2017年07月03日16時57分 に初出の投稿

河本孝之Takayuki Kawamoto

Last modified: 2017-07-03 16:57:47

棕櫚の主日礼拝説教

・1977年4月から1995年3月までの18年間、私は名古屋の御器所教会の牧師をしていました。この御器所教会のメンバーに名古屋の金城学院大学で国文学を教えていた酒井秀夫さんという方がいました。この方は戦前伊勢の皇學館でも教えていた方で、大変保守的な方ですが、牧師として赴任したまだ若造の私や家族を親身になって支えてくださいました。私が御器所教会の牧師になって、4,5年後に召されましたが、この方はクリスチャンの女性の人がつける十字架のネックレスを非常に嫌っていました。イエスの十字架という出来事は、ローマ帝国による凄惨な処刑を意味します。福音書にも記されていますが、イエスは十字架の横木を背負わされて、ゴルコダの丘まで歩かされて行きます。そこには、おそらく何人もの人が十字架刑に処せられた杭が立っていたと思われます。

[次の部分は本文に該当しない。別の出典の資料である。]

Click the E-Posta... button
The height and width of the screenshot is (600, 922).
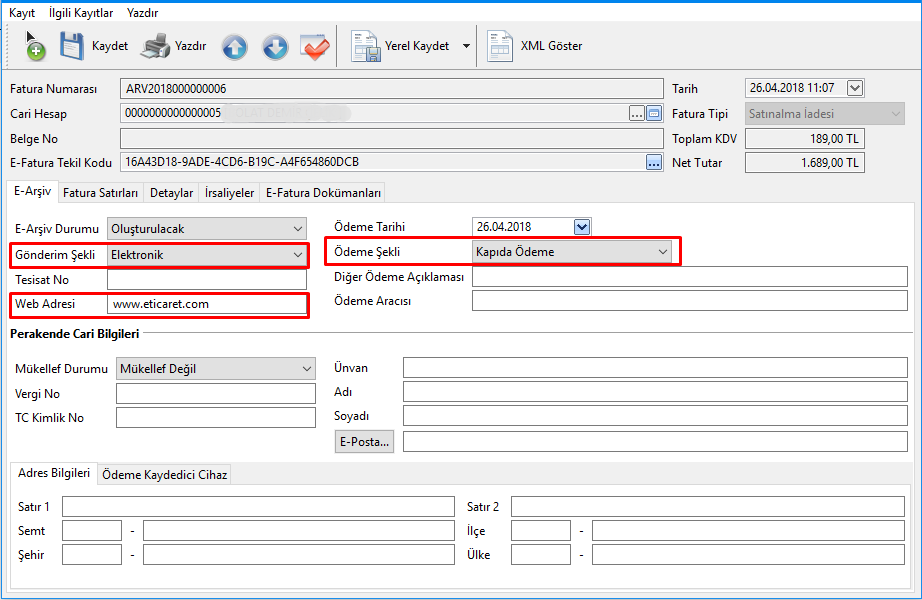point(366,441)
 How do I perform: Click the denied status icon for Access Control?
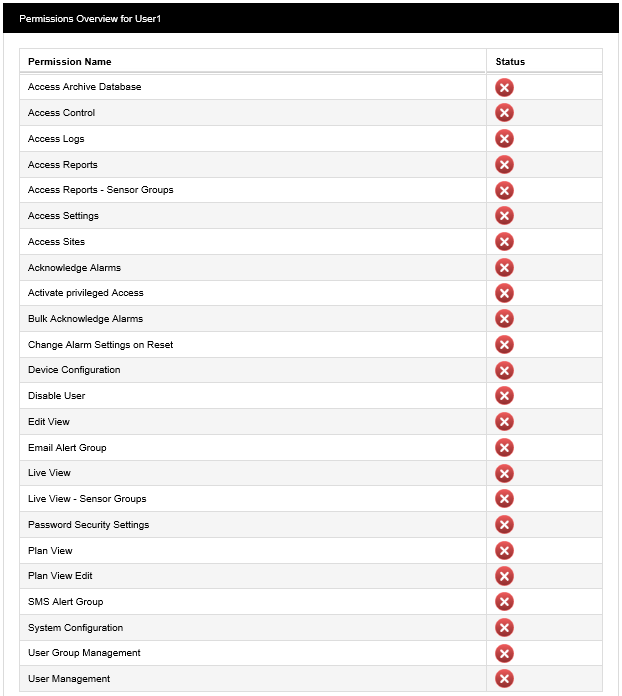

その杭に横木に手首を縛られるか、釘を打ち込まれるかして、縦の杭に縛り付けられて、通常息を引き取るまで晒しておかれる、大変酷い刑罰です。イエスの場合は、わき腹を槍で突き刺されて、短時間のうちに息を引き取ったと思われます。そういう十字架を象徴している十字のネックレスを、こともあろうにクリスチャンの女性が好んでつけるなどということは、Sさんにとっては全く考えられないことだったようです。

最初に「酒井秀夫」と書いておいて後からイニシャルで表記するというのは、よく分からない文体だ。それはそうと、この「酒井秀夫」さんというのは、足立巻一さんが現在の皇學館大学で教えを受けた「白江教授」に当たる人物である。